Les mandats des élus des anciennes URPS sont valides jusqu’au 31 mai. Courant juin, les nouveaux élus devront tenir leur réunions d’installations des nouvelles et élire leur président. La FNI est assurée d’obtenir la présidence de cinq régions : Bourgogne-Franche-Comté, Bretagne, Centre-Val-de-Loire, Guadeloupe et Réunion. C’est le cas du Sniil pour quatre régions : Corse, Guyane, Normandie et Pays de la Loire. En Martinique, FNI et Sniil sont à égalité et le bénéfice de l’âge devrait jouer pour désigner le président car aucun autre syndicat n’y a d’élu. Dans les sept autres régions, l’élection du président tiendra lieu de “second tour” et induira sans doute des alliances. « Des contacts sont en cours », confie Philippe Tisserand. La FNI souhaite en effet obtenir la présidence d’un maximum d’unions. « Un accord cadre sera nécessaire », estime-t-il, mais peut-être pas national. CI est « courtisé par les trois autres syndicats », constate sa présidente. Elle ne ferme la porte à personne, sa seule condition étant que son syndicat puisse « porter [sa] politique », ce qui semble réduire les possibilités, de fait, à la FNI et à l’Onsil.
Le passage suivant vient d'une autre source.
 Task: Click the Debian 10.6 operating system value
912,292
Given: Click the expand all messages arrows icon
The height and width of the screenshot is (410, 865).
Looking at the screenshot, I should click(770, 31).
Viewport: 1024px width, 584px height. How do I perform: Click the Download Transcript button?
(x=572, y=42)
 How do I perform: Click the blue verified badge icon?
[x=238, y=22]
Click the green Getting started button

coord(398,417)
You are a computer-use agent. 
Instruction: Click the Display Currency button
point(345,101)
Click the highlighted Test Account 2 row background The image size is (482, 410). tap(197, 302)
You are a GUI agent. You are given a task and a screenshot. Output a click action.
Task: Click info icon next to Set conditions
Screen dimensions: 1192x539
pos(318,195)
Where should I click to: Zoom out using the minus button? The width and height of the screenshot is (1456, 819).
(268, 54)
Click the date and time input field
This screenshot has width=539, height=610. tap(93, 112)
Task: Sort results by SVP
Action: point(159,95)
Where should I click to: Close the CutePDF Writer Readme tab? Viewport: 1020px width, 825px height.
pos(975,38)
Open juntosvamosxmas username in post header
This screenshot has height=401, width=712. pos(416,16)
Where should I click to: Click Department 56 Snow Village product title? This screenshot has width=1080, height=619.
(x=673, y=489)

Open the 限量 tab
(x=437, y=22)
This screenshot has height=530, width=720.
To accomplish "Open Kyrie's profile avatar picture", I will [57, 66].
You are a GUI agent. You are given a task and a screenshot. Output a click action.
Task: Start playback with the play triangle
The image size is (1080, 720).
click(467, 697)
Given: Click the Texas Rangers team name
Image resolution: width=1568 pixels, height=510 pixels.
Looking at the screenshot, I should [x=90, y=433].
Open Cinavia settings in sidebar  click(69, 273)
Manifestement, les “enchères” augmentent : la FNI aura besoin du soutien de CI pour obtenir la présidence dans les régions où le Sniil, sans être majoritaire, est arrivé en tête. Ghislaine Sicre espère pouvoir obtenir en échange la présidence d’au moins deux unions, dans les régions où elle siégeait déjà à la tête d’URPS (Paca et Auvergne-Rhône-Alpes). L’Onsil, qui ne présidait qu’une union (l’Aquitaine), ne devrait plus en diriger aucune mais sa présidente estime que « tous les élus [19 dans dix régions] ont une mission à mener. Ce n’est pas parce qu’on n’est pas au bureau qu’on ne travaille pas ». Du côté du Sniil, Annick Touba annonce que « dans les régions où nous sommes majoritaires, nous allons cette fois ouvrir le bureau aux autres syndicats, en fonction de leur poids électoral. En cinq ans, on apprend ». Une proposition diversement appréciée. La FNI « n’encouragera pas ses élus » à participer à un bureau présidé par le Sniil, indique son président. À l’Onsil, Élisabeth Maylie « n’y croit pas du tout » et ne comprend pas cet affichage d’ouverture après une campagne du Sniil jugée agressive. De son côté, CI ne s’interdit pas d’accepter car il souhaite de son côté « participer au plus de bureaux possible ». Et augmente ainsi la valeur de son soutien.

* La prochaine enquête de représentativité doit se tenir entre août 2016 et janvier 2017, soit entre douze et six mois avant l’échéance conventionnelle. « C’est seulement à l’issue de cette enquête que l’Onsil ne sera plus représentatif (compte tenu de son score aux élections) », précise-t-on à la direction de la Sécurité sociale.